MANAGEMENT & STAFFING SECTION

This section of the business plan details your company’s planned or existing management team, outside supporters, strategic alliances and staffing requirements. The Management & Staffing section must prove to investors that you have developed or intend to develop, a Team that will produce the results outlined throughout your business plan.

THE OPERATIONS OF YOUR COMPANY

The operations section of the business plan will provide basic information on the company’s current situation and/or background information for existing businesses. Other topics addressed under this section include direct material requirements, the production process, facility specifications, permits & licenses, research & development initiatives, capital asset requirement, milestones, and external influences just to name a few.

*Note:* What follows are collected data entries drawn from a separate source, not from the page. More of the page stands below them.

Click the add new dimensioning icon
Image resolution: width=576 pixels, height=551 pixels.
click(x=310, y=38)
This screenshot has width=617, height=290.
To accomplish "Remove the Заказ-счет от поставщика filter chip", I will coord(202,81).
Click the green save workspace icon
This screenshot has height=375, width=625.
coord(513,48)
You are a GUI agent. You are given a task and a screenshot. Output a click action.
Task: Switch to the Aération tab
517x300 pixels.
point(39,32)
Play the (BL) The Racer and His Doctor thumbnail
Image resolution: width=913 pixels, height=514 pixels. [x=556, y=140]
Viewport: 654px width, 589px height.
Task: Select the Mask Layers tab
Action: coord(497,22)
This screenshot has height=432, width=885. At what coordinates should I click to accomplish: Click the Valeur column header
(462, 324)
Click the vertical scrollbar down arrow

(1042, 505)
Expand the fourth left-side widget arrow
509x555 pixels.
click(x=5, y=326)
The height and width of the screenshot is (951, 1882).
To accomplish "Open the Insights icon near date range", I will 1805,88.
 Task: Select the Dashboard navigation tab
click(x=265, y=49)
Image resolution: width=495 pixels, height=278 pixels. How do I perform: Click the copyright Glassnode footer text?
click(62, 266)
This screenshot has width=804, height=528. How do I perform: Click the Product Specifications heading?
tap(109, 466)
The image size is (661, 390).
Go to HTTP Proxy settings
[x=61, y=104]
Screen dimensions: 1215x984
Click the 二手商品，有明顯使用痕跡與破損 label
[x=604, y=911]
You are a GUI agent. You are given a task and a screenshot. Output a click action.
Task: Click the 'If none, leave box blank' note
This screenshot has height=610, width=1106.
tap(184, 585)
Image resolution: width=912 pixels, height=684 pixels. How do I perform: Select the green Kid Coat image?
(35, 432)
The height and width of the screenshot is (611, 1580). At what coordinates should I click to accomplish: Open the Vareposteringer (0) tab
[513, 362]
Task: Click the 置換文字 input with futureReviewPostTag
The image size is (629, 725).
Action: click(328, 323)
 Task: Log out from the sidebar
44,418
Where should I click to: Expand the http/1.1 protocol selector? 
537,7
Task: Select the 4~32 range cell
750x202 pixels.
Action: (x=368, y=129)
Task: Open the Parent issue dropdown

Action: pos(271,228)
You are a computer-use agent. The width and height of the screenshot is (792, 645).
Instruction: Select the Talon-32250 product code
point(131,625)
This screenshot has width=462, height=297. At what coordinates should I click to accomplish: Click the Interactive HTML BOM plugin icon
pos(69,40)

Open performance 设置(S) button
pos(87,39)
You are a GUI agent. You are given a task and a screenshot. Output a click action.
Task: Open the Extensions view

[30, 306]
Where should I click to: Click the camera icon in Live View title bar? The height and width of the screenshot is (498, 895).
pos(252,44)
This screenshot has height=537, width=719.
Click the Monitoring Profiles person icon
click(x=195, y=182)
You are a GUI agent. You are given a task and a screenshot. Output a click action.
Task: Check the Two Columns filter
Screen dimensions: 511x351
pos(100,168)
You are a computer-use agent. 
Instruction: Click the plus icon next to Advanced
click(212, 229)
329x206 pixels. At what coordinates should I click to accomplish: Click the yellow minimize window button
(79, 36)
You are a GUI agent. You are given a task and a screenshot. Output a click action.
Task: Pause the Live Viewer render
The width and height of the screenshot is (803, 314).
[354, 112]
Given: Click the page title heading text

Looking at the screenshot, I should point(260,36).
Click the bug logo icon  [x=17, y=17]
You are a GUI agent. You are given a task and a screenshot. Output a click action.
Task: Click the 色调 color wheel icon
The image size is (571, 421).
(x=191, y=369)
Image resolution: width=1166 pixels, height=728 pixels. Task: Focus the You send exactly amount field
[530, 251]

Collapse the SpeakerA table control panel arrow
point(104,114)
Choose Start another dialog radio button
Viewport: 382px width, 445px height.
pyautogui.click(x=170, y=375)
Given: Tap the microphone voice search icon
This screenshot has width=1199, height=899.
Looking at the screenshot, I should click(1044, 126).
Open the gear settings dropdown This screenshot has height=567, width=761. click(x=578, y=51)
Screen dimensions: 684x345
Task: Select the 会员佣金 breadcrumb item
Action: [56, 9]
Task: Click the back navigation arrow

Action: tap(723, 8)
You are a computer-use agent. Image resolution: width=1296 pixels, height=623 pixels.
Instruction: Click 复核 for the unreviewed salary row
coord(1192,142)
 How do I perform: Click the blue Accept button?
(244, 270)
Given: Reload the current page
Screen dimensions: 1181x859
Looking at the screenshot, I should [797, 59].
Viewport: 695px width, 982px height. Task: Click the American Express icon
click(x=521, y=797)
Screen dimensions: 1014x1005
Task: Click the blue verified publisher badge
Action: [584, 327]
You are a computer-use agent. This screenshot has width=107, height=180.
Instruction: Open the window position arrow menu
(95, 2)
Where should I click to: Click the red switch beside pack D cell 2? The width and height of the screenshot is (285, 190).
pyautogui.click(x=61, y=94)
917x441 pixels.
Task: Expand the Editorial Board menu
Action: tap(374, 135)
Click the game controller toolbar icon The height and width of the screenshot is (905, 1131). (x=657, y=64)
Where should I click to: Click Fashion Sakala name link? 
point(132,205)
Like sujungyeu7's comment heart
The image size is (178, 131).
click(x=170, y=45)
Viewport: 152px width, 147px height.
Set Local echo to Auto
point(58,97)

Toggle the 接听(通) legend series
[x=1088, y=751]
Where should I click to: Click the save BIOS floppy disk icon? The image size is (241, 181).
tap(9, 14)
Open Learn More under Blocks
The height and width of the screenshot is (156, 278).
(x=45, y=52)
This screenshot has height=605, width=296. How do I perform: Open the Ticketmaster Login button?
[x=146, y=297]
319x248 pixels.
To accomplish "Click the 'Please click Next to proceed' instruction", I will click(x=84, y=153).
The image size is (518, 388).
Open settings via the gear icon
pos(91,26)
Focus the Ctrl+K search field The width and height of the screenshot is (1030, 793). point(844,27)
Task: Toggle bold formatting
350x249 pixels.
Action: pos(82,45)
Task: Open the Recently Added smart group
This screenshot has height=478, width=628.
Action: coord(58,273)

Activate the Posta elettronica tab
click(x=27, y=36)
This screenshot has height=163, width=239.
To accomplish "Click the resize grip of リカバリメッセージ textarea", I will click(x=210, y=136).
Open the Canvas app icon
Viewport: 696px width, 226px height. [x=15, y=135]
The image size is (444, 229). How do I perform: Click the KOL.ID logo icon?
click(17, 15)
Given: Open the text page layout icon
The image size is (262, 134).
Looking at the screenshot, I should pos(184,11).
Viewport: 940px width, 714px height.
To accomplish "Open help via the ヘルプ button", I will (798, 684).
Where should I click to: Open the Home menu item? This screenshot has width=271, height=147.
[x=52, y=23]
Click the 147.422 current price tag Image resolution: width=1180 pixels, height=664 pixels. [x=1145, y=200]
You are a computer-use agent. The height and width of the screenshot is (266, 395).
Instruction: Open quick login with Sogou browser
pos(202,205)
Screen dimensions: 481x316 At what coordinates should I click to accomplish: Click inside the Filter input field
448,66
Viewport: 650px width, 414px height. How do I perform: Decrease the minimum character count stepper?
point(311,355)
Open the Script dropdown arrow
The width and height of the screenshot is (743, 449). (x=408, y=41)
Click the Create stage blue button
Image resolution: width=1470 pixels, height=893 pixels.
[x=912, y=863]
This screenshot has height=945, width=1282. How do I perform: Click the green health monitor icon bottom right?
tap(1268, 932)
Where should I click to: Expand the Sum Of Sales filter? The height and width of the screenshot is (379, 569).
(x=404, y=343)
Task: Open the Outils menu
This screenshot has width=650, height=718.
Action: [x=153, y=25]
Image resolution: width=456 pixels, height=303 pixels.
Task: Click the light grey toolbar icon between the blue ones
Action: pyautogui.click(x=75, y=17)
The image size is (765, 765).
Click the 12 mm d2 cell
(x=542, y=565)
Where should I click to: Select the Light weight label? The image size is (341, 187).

THE MARKETING & PROMOTIONS SECTION

The Marketing and Promotions section of your business plan provides background information on the industry, a description of the market in terms of size and growth, a profile of your target market, an analysis of your competition, distribution channels, your pricing strategies, and the promotional vehicles you intend to employ. The marketing & promotions section of the business plan is one of the most important sections and therefore, great consideration should be given to its structure and level of detail.

THE FINANCIAL PLAN

The Financial plan is possibly the most scrutinized section of any business plan. It usually consists of three parts, namely 1) an introduction, 2) the forecasted financial statements, and 3) notes to the forecasted financial statements.

The introduction tells the reader what he/she is expected to find under the financial plan. The forecasted financial statements consist of projections over a three year period of the following items; forecasted income statement, balance sheet, cash-flow statement, break-even analysis, sensitivity analysis, and ratio analysis. The Notes to the Financial Statements summarize or explain the “assumptions” made by the entrepreneur when creating the forecasted financial statements.

THE APPENDICES

The appendix provides information and/or documents that support any claim made throughout the body of the business plan. Letters of intent from suppliers & customers, supporting charts & diagrams, resumes, patent or trademark documents, quotations, financial budgets, floor plans, facility layouts, and demographic charts are common examples of items appearing in an appendix of a business plan.

There are some strict guidelines to follow when structuring your business plan. The title page always appears as the first page of the business plan. The table of contents will then follow. The executive summary must follow the table of contents. Appearing after the executive summary will be your mission and strategy statements.

The sequence of the next three sections is left up to the entrepreneur. Moreover, placement of Management & Staffing section, the Marketing & Promotion section, and the Operation’s section usually depends on the flow of the business plan. The Financial Plan will be the next section to appear. Finally, the Appendices will ALWAYS appear as the final section of your business plan.